> **AIM OF THE EXERCISE**: Your response should consist solely of the records, written out exactly.

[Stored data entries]
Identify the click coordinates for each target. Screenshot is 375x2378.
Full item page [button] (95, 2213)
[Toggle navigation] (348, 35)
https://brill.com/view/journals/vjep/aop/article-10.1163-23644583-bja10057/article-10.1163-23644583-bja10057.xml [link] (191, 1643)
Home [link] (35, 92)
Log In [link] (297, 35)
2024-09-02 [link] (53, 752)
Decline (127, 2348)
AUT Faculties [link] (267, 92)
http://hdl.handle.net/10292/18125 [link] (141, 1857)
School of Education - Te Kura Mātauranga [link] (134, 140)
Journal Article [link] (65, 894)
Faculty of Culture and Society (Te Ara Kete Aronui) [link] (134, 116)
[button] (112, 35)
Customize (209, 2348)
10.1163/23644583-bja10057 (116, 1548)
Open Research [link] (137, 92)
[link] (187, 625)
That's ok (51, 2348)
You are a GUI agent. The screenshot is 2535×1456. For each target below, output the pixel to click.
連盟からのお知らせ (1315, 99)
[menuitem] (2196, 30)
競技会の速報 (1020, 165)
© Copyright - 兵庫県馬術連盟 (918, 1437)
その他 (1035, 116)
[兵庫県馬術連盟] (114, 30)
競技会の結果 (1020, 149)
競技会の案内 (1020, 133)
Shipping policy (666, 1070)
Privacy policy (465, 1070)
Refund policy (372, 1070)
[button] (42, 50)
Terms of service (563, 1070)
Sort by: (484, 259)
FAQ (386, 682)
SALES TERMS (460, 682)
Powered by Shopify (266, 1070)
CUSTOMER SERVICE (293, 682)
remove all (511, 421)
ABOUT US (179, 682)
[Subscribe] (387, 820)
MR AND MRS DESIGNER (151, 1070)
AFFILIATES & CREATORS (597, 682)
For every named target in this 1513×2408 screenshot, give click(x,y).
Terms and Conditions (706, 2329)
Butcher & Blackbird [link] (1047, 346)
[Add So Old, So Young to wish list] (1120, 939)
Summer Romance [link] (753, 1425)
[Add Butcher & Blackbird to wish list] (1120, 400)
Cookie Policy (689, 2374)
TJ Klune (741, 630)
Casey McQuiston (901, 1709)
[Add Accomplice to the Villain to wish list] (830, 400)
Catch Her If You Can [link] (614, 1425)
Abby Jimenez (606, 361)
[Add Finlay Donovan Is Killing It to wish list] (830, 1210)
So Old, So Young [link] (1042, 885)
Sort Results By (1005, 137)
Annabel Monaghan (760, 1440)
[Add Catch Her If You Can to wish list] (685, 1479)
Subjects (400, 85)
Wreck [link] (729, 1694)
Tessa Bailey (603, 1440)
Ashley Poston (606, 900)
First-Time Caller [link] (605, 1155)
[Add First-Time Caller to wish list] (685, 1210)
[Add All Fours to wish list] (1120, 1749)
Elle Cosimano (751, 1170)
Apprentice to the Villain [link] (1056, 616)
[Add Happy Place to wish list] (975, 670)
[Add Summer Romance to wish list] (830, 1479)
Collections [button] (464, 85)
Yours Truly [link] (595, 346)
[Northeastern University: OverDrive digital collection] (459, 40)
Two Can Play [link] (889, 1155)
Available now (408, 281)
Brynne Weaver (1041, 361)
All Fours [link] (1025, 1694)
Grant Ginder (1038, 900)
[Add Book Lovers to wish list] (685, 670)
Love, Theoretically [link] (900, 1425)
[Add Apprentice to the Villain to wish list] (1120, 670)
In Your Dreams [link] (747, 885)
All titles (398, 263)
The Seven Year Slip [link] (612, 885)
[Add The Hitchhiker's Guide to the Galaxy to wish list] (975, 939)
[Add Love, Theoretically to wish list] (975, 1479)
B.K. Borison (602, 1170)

> **SOLUTION TO THIS PROBLEM**:
Identify the click coordinates for each target. Screenshot is 375x2378.
Full item page [button] (95, 2213)
[Toggle navigation] (348, 35)
https://brill.com/view/journals/vjep/aop/article-10.1163-23644583-bja10057/article-10.1163-23644583-bja10057.xml [link] (191, 1643)
Home [link] (35, 92)
Log In [link] (297, 35)
2024-09-02 [link] (53, 752)
Decline (127, 2348)
AUT Faculties [link] (267, 92)
http://hdl.handle.net/10292/18125 [link] (141, 1857)
School of Education - Te Kura Mātauranga [link] (134, 140)
Journal Article [link] (65, 894)
Faculty of Culture and Society (Te Ara Kete Aronui) [link] (134, 116)
[button] (112, 35)
Customize (209, 2348)
10.1163/23644583-bja10057 (116, 1548)
Open Research [link] (137, 92)
[link] (187, 625)
That's ok (51, 2348)
You are a GUI agent. The screenshot is 2535×1456. For each target below, output the pixel to click.
連盟からのお知らせ (1315, 99)
[menuitem] (2196, 30)
競技会の速報 (1020, 165)
© Copyright - 兵庫県馬術連盟 (918, 1437)
その他 (1035, 116)
[兵庫県馬術連盟] (114, 30)
競技会の結果 (1020, 149)
競技会の案内 (1020, 133)
Shipping policy (666, 1070)
Privacy policy (465, 1070)
Refund policy (372, 1070)
[button] (42, 50)
Terms of service (563, 1070)
Sort by: (484, 259)
FAQ (386, 682)
SALES TERMS (460, 682)
Powered by Shopify (266, 1070)
CUSTOMER SERVICE (293, 682)
remove all (511, 421)
ABOUT US (179, 682)
[Subscribe] (387, 820)
MR AND MRS DESIGNER (151, 1070)
AFFILIATES & CREATORS (597, 682)
For every named target in this 1513×2408 screenshot, give click(x,y).
Terms and Conditions (706, 2329)
Butcher & Blackbird [link] (1047, 346)
[Add So Old, So Young to wish list] (1120, 939)
Summer Romance [link] (753, 1425)
[Add Butcher & Blackbird to wish list] (1120, 400)
Cookie Policy (689, 2374)
TJ Klune (741, 630)
Casey McQuiston (901, 1709)
[Add Accomplice to the Villain to wish list] (830, 400)
Catch Her If You Can [link] (614, 1425)
Abby Jimenez (606, 361)
[Add Finlay Donovan Is Killing It to wish list] (830, 1210)
So Old, So Young [link] (1042, 885)
Sort Results By (1005, 137)
Annabel Monaghan (760, 1440)
[Add Catch Her If You Can to wish list] (685, 1479)
Subjects (400, 85)
Wreck [link] (729, 1694)
Tessa Bailey (603, 1440)
Ashley Poston (606, 900)
First-Time Caller [link] (605, 1155)
[Add First-Time Caller to wish list] (685, 1210)
[Add All Fours to wish list] (1120, 1749)
Elle Cosimano (751, 1170)
Apprentice to the Villain [link] (1056, 616)
[Add Happy Place to wish list] (975, 670)
[Add Summer Romance to wish list] (830, 1479)
Collections [button] (464, 85)
Yours Truly [link] (595, 346)
[Northeastern University: OverDrive digital collection] (459, 40)
Two Can Play [link] (889, 1155)
Available now (408, 281)
Brynne Weaver (1041, 361)
All Fours [link] (1025, 1694)
Grant Ginder (1038, 900)
[Add Book Lovers to wish list] (685, 670)
Love, Theoretically [link] (900, 1425)
[Add Apprentice to the Villain to wish list] (1120, 670)
In Your Dreams [link] (747, 885)
All titles (398, 263)
The Seven Year Slip [link] (612, 885)
[Add The Hitchhiker's Guide to the Galaxy to wish list] (975, 939)
[Add Love, Theoretically to wish list] (975, 1479)
B.K. Borison (602, 1170)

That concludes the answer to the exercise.